Laube v. Campbell, 2:02cv957-T.

Decision Date23 August 2004
Docket NumberNo. 2:02cv957-T.,2:02cv957-T.
Citation333 F.Supp.2d 1234
PartiesLinda LAUBE, et al., Plaintiffs, v. Donal CAMPBELL, et al., Defendants.
CourtU.S. District Court — Middle District of Alabama

George E. Schulz, Jr., Holland & Knight, Jacksonville, FL, Gretchen Naomi Rohr, Holland & Knight, Atlanta, GA, John A. Russell, III, Aliceville, AL, Lisa Kung, Stephen B. Bright, Atlanta, GA, Tamara S. Caldas, Southern Center for Human Rights, Atlanta, GA, Marion D. Chartoff, Montgomery, AL, for Plaintiffs.

Andrew Weldon Redd, William F. Addison, Alabama Department of Corrections, Legal Division, Ellen Ruth Leonard, Alice Miller Maples, Charles B. Campbell, Montgomery, AL, Giles G. Perkins, James Edward Murrill, Jr., James Arthur Patton, Jr., Miller, Hamilton, Snider & Odom, LLC, Birmingham, AL, Hugh C. Nickson, III, Miller, Hamilton, Snider & Odom, Montgomery, AL, Michael M. Shipper, Miller Hamilton Snider & Odom, Mobile, AL, Edward Andrew Hosp, Maynard, Cooper & Gale, PC, Montgomery, AL, James Victor Doyle, Jr., K. Stephen Jackson PC, Birmingham, AL, Lee Calligaro, Epstein, Becker & Green PC, Washington, DC, Paul Anthony Clark, Balch & Bingham, Montgomery, AL, for Defendants.

OPINION

MYRON H. THOMPSON, District Judge.

In this class-action lawsuit, the plaintiffs (on behalf of themselves and all other women incarcerated by the Alabama Department of Corrections) claim that the defendants (who are various state officials) are deliberately indifferent to the denial of female prisoners' basic human needs, to the denial of their serious medical needs, and to their substantial risk of serious physical violence; the plaintiffs charge the defendants with violations of the Eighth Amendment to the United States Constitution, as made applicable to the States by the Fourteenth Amendment and enforced through 42 U.S.C.A. § 1983. Jurisdiction is proper under 28 U.S.C.A. §§ 1331 and 1343.

- [Exercise details] In the court opinion shown, which court decided the case?

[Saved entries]
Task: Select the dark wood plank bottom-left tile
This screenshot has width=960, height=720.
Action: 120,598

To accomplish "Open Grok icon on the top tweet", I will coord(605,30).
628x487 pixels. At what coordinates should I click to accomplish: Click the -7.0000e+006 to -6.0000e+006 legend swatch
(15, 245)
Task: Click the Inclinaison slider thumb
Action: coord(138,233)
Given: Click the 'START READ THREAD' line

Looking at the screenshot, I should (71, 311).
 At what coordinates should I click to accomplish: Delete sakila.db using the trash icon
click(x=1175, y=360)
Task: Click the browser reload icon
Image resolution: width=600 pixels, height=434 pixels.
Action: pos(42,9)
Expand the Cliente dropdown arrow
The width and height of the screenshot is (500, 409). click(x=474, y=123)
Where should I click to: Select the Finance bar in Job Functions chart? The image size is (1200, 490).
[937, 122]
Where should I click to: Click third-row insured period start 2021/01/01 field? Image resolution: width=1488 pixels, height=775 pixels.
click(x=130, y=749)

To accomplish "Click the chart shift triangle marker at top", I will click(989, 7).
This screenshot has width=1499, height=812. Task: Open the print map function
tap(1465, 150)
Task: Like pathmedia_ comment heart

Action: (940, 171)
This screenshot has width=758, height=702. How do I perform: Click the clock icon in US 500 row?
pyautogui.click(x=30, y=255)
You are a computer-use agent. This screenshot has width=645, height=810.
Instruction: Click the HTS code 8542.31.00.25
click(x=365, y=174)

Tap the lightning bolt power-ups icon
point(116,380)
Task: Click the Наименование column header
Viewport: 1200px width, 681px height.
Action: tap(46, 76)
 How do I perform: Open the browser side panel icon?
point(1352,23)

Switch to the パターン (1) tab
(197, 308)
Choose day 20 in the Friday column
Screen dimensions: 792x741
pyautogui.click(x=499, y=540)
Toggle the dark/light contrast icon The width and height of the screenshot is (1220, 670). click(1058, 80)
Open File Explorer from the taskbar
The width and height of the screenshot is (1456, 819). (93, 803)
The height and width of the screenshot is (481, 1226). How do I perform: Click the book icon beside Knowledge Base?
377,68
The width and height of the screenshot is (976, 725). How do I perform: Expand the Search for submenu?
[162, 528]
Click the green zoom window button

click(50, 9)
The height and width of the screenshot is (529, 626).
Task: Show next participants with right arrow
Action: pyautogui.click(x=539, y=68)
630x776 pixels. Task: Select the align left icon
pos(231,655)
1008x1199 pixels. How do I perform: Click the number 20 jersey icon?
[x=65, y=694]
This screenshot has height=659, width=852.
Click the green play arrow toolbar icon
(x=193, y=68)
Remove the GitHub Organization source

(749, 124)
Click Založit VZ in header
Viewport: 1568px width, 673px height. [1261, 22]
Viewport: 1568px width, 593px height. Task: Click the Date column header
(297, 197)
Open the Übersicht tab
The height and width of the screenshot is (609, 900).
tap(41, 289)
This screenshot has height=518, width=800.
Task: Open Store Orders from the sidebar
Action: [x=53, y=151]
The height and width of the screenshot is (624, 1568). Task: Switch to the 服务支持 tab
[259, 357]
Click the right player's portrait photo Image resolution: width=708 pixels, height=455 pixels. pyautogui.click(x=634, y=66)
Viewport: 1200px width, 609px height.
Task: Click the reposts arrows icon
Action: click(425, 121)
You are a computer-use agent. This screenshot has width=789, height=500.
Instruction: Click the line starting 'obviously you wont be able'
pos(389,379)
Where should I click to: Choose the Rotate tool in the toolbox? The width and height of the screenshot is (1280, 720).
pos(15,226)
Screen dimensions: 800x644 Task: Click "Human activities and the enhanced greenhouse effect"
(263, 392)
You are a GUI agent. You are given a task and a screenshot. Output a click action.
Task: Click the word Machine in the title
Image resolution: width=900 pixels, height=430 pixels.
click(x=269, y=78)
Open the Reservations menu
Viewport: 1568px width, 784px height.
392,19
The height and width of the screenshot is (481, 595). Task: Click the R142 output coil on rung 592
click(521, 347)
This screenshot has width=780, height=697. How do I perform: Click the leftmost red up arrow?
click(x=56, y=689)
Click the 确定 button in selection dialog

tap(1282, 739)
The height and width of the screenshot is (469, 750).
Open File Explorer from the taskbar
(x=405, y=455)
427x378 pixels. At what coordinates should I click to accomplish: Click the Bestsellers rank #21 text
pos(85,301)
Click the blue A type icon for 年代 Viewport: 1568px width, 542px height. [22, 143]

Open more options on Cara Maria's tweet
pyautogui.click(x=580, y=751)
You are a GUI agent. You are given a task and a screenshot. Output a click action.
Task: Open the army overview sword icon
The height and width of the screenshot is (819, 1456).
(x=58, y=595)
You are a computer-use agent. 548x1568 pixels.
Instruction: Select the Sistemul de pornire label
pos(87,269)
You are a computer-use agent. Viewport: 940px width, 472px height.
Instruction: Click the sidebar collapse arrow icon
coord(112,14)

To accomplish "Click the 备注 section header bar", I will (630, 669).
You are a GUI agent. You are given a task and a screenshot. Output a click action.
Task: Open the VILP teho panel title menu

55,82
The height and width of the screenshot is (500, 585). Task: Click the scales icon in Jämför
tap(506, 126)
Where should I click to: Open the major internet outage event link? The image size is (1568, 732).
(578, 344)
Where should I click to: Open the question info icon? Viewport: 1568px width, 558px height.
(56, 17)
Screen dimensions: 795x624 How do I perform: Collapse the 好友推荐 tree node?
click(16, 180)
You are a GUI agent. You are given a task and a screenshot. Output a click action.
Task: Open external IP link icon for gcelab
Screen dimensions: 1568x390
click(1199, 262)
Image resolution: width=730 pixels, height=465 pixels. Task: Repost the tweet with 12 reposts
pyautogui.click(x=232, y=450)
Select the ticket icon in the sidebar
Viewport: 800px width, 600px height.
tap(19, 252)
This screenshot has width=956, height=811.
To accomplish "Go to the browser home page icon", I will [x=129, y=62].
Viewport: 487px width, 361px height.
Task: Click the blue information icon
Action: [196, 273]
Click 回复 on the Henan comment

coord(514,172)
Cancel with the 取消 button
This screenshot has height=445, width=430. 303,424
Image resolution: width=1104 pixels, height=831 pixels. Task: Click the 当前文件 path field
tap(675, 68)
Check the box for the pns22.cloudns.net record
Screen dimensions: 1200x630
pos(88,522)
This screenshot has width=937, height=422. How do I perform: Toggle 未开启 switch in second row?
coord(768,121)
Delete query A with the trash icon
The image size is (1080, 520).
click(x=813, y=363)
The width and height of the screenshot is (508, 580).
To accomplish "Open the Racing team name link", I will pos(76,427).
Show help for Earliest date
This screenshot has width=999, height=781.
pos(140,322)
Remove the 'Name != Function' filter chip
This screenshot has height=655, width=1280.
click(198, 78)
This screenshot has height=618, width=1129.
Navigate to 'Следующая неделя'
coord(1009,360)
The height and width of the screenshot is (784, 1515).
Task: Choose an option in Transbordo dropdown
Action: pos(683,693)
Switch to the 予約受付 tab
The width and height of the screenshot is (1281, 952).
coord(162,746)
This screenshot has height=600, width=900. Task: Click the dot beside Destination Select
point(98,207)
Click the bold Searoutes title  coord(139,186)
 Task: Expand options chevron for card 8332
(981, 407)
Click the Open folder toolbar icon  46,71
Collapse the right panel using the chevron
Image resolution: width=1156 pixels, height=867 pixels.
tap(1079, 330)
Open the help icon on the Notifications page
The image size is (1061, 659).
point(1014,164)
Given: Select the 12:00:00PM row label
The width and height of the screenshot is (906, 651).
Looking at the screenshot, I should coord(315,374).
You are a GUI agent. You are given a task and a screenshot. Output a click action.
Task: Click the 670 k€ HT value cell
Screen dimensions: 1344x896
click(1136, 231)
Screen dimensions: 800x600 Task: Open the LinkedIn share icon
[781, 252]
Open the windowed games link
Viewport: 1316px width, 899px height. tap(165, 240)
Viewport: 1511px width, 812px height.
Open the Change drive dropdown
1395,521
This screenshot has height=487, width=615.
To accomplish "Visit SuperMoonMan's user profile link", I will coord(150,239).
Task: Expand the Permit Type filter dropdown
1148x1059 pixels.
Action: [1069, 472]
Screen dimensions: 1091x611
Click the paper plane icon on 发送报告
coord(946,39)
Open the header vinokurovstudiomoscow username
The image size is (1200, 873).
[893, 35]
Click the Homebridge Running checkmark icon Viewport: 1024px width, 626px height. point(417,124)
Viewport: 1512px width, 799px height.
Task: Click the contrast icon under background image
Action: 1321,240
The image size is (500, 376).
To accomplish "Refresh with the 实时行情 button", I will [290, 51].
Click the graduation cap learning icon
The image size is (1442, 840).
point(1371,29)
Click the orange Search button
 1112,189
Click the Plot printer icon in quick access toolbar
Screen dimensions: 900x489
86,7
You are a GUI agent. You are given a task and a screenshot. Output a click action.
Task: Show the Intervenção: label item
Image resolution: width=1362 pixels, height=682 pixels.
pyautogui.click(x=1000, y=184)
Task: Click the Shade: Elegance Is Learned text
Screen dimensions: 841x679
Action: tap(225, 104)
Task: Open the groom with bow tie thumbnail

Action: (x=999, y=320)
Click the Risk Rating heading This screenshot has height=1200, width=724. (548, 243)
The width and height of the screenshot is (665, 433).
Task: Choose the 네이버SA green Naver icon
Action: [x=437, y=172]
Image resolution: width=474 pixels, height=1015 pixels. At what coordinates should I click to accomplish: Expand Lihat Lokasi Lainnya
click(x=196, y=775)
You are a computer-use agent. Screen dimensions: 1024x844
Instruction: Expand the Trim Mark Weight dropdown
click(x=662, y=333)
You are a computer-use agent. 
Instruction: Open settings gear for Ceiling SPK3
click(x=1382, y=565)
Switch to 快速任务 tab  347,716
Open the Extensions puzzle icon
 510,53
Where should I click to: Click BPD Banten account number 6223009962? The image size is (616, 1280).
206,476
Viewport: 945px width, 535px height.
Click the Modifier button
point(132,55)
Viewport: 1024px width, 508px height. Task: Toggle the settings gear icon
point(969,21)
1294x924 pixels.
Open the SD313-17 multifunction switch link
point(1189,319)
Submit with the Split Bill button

- [Exercise response] The U.S. District Court for the Middle District of Alabama.